Item position entries:
....
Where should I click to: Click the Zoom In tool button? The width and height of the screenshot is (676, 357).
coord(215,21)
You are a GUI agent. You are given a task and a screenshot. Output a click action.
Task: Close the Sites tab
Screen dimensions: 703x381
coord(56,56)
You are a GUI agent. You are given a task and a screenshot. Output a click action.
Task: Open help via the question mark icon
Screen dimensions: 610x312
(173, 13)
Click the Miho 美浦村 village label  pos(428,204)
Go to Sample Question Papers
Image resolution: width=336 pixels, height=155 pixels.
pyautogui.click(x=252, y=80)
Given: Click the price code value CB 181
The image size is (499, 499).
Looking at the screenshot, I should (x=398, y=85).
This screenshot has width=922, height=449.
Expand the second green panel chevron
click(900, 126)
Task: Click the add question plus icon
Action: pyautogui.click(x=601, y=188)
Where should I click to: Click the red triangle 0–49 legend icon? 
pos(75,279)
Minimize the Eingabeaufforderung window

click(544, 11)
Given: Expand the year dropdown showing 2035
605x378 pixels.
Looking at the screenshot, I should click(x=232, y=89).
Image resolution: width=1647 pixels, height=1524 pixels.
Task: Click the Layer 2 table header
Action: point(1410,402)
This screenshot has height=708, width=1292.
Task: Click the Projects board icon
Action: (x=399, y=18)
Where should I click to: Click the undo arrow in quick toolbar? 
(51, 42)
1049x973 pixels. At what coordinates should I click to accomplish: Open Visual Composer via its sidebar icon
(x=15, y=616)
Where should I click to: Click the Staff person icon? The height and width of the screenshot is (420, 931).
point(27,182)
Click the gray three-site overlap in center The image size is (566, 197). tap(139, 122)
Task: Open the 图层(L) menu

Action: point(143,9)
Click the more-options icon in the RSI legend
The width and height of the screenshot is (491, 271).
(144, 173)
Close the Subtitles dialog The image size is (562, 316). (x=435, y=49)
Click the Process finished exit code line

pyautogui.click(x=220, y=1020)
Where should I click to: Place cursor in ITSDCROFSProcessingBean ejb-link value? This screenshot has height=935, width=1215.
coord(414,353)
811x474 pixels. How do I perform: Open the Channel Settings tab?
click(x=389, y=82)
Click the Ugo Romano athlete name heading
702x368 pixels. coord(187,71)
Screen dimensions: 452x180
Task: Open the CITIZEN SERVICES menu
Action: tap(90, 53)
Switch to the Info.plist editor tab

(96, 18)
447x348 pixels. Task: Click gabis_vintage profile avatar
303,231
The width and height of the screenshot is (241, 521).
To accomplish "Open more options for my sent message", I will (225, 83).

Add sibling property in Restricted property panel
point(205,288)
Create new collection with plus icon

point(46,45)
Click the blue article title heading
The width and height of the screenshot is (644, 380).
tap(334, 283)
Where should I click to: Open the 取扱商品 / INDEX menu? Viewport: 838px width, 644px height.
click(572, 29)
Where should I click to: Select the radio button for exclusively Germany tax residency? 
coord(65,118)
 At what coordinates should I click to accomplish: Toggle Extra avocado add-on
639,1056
....
Exercise instructions » Copy all of the data above line for line, without changing a single character.

Response to this exercise »
Where should I click to: Click the Zoom In tool button? The width and height of the screenshot is (676, 357).
coord(215,21)
You are a GUI agent. You are given a task and a screenshot. Output a click action.
Task: Close the Sites tab
Screen dimensions: 703x381
coord(56,56)
You are a GUI agent. You are given a task and a screenshot. Output a click action.
Task: Open help via the question mark icon
Screen dimensions: 610x312
(173, 13)
Click the Miho 美浦村 village label  pos(428,204)
Go to Sample Question Papers
Image resolution: width=336 pixels, height=155 pixels.
pyautogui.click(x=252, y=80)
Given: Click the price code value CB 181
The image size is (499, 499).
Looking at the screenshot, I should (x=398, y=85).
This screenshot has width=922, height=449.
Expand the second green panel chevron
click(900, 126)
Task: Click the add question plus icon
Action: pyautogui.click(x=601, y=188)
Where should I click to: Click the red triangle 0–49 legend icon? 
pos(75,279)
Minimize the Eingabeaufforderung window

click(544, 11)
Given: Expand the year dropdown showing 2035
605x378 pixels.
Looking at the screenshot, I should click(x=232, y=89).
Image resolution: width=1647 pixels, height=1524 pixels.
Task: Click the Layer 2 table header
Action: point(1410,402)
This screenshot has height=708, width=1292.
Task: Click the Projects board icon
Action: (x=399, y=18)
Where should I click to: Click the undo arrow in quick toolbar? 
(51, 42)
1049x973 pixels. At what coordinates should I click to accomplish: Open Visual Composer via its sidebar icon
(x=15, y=616)
Where should I click to: Click the Staff person icon? The height and width of the screenshot is (420, 931).
point(27,182)
Click the gray three-site overlap in center The image size is (566, 197). tap(139, 122)
Task: Open the 图层(L) menu

Action: point(143,9)
Click the more-options icon in the RSI legend
The width and height of the screenshot is (491, 271).
(144, 173)
Close the Subtitles dialog The image size is (562, 316). (x=435, y=49)
Click the Process finished exit code line

pyautogui.click(x=220, y=1020)
Where should I click to: Place cursor in ITSDCROFSProcessingBean ejb-link value? This screenshot has height=935, width=1215.
coord(414,353)
811x474 pixels. How do I perform: Open the Channel Settings tab?
click(x=389, y=82)
Click the Ugo Romano athlete name heading
702x368 pixels. coord(187,71)
Screen dimensions: 452x180
Task: Open the CITIZEN SERVICES menu
Action: tap(90, 53)
Switch to the Info.plist editor tab

(96, 18)
447x348 pixels. Task: Click gabis_vintage profile avatar
303,231
The width and height of the screenshot is (241, 521).
To accomplish "Open more options for my sent message", I will (225, 83).

Add sibling property in Restricted property panel
point(205,288)
Create new collection with plus icon

point(46,45)
Click the blue article title heading
The width and height of the screenshot is (644, 380).
tap(334, 283)
Where should I click to: Open the 取扱商品 / INDEX menu? Viewport: 838px width, 644px height.
click(572, 29)
Where should I click to: Select the radio button for exclusively Germany tax residency? 
coord(65,118)
 At what coordinates should I click to accomplish: Toggle Extra avocado add-on
639,1056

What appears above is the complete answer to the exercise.